I am getting the following error while doing a simple count operation on a spark data frame.
org.apache.spark.SparkException: Job aborted due to stage failure: Total size of serialized results of 4778 tasks (1024.3 MB) is bigger than spark.driver.maxResultSize (1024.0 MB)
Settings:
master : yarn-client
spark.driver.memory : 4g
spark.driver.maxResultSize : 1g
spark.executor.cores : 2
spark.executor.memory : 7g
spark.executor.memoryOverhead : 1g
spark.yarn.am.cores : 1
spark.yarn.am.memory : 3g
spark.yarn.am.memoryOverhead : 1g
I am not sure why this simple piece of code is sending more than 1 GB of data to driver.
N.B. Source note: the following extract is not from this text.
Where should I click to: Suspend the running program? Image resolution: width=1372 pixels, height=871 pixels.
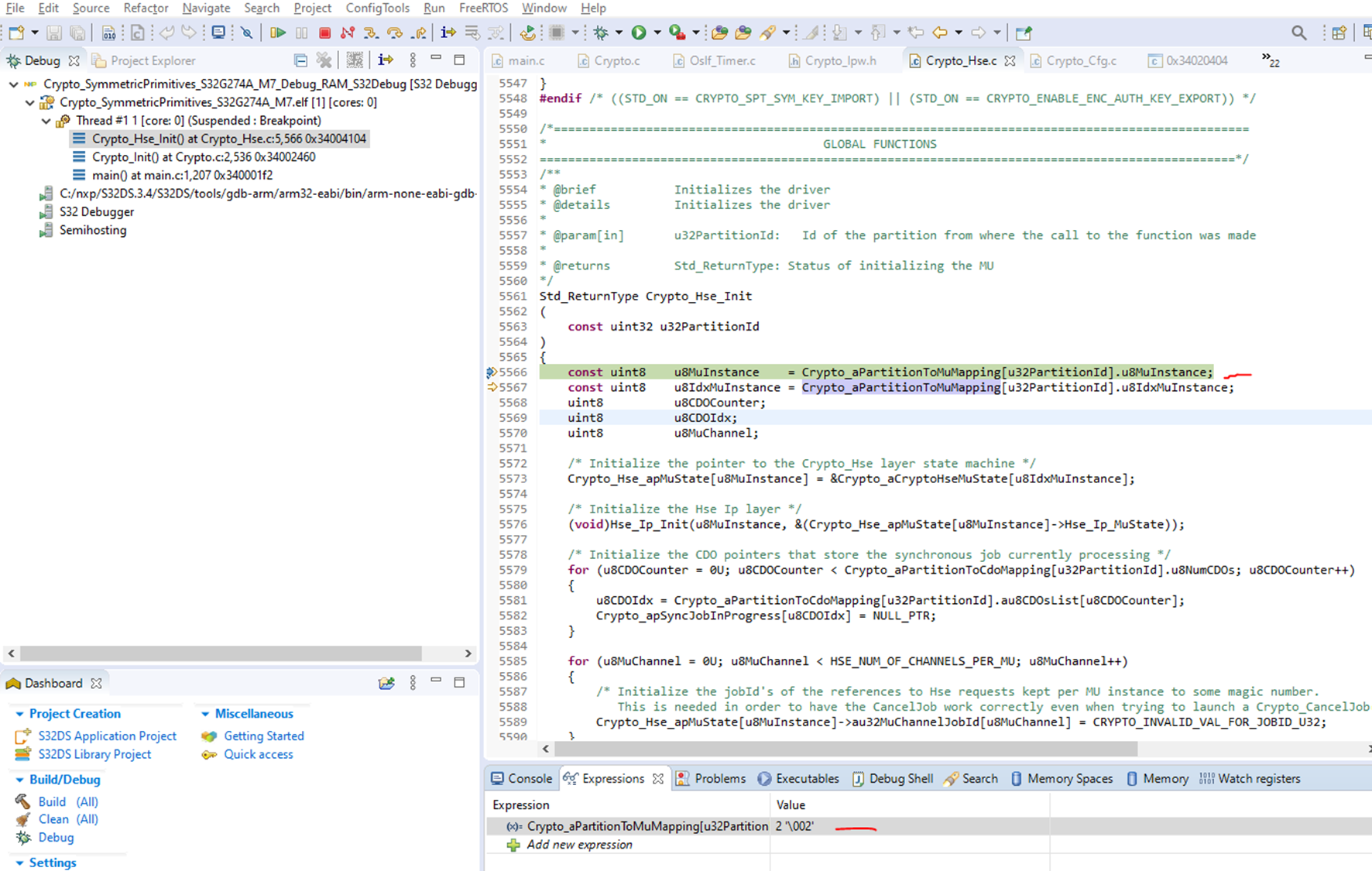coord(301,33)
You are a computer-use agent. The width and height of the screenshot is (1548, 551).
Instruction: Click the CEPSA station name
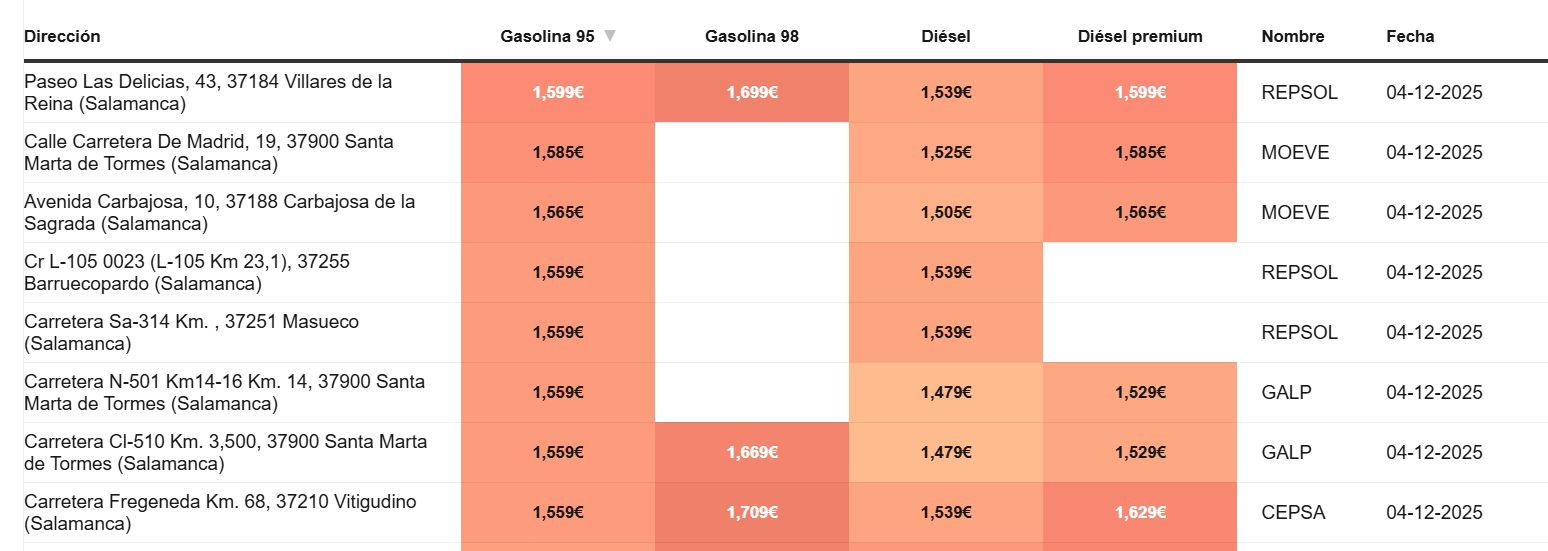pyautogui.click(x=1293, y=513)
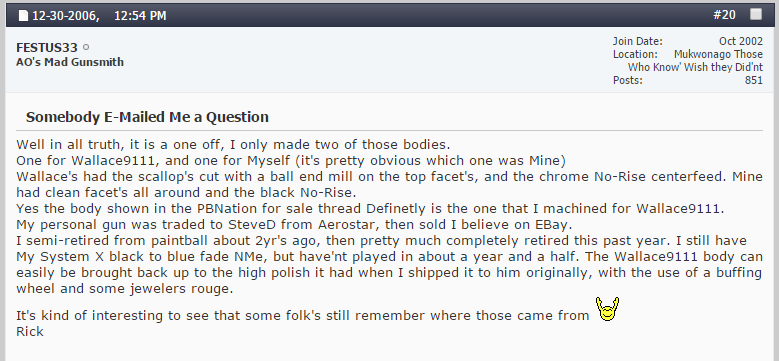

Ideally, the entire calculation should happen in the executors and only the result should be coming to the driver.
The code might work if I increase the spark.driver.maxResultSize to a higher value, but I want to understand why the driver needs so much memory for a simple count operation.
More Info:
Table : Hive table on top of s3 files
File type : parquet
Compression : snappy
Partition By : date, hr
Data Size : 91 GB [date = '2020-08-13' and hr = 00 to 23]
Number of Sub folders : 24 [hr partitions]
Number of Files : 1286 [date = '2020-08-13' and hr = 00 to 23]